*** The data Section Begins ***

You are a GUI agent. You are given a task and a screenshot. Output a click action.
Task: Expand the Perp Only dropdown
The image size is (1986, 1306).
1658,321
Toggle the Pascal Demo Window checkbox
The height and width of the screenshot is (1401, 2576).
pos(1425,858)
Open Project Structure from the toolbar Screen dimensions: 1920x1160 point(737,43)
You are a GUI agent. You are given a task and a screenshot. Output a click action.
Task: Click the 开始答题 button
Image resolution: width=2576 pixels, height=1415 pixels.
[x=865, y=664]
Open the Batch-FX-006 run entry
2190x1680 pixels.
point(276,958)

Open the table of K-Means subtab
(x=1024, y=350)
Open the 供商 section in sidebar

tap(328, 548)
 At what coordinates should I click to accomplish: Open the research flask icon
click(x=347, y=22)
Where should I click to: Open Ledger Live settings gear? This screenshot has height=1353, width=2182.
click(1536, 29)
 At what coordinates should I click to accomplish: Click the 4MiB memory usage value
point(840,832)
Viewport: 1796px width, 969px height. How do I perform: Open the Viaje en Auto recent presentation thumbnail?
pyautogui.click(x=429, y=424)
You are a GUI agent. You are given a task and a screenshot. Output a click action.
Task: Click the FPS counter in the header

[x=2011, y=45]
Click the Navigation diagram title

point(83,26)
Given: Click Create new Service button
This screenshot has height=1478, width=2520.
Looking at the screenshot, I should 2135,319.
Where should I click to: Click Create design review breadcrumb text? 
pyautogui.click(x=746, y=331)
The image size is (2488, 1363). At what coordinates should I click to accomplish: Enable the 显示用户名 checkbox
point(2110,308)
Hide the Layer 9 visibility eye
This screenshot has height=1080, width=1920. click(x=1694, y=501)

*** The data Section Ends ***

Problem to work on =>
Extract each entry in full and write it down exactly.

Answer below =>
You are a GUI agent. You are given a task and a screenshot. Output a click action.
Task: Expand the Perp Only dropdown
The image size is (1986, 1306).
1658,321
Toggle the Pascal Demo Window checkbox
The height and width of the screenshot is (1401, 2576).
pos(1425,858)
Open Project Structure from the toolbar Screen dimensions: 1920x1160 point(737,43)
You are a GUI agent. You are given a task and a screenshot. Output a click action.
Task: Click the 开始答题 button
Image resolution: width=2576 pixels, height=1415 pixels.
[x=865, y=664]
Open the Batch-FX-006 run entry
2190x1680 pixels.
point(276,958)

Open the table of K-Means subtab
(x=1024, y=350)
Open the 供商 section in sidebar

tap(328, 548)
 At what coordinates should I click to accomplish: Open the research flask icon
click(x=347, y=22)
Where should I click to: Open Ledger Live settings gear? This screenshot has height=1353, width=2182.
click(1536, 29)
 At what coordinates should I click to accomplish: Click the 4MiB memory usage value
point(840,832)
Viewport: 1796px width, 969px height. How do I perform: Open the Viaje en Auto recent presentation thumbnail?
pyautogui.click(x=429, y=424)
You are a GUI agent. You are given a task and a screenshot. Output a click action.
Task: Click the FPS counter in the header

[x=2011, y=45]
Click the Navigation diagram title

point(83,26)
Given: Click Create new Service button
This screenshot has height=1478, width=2520.
Looking at the screenshot, I should 2135,319.
Where should I click to: Click Create design review breadcrumb text? 
pyautogui.click(x=746, y=331)
The image size is (2488, 1363). At what coordinates should I click to accomplish: Enable the 显示用户名 checkbox
point(2110,308)
Hide the Layer 9 visibility eye
This screenshot has height=1080, width=1920. click(x=1694, y=501)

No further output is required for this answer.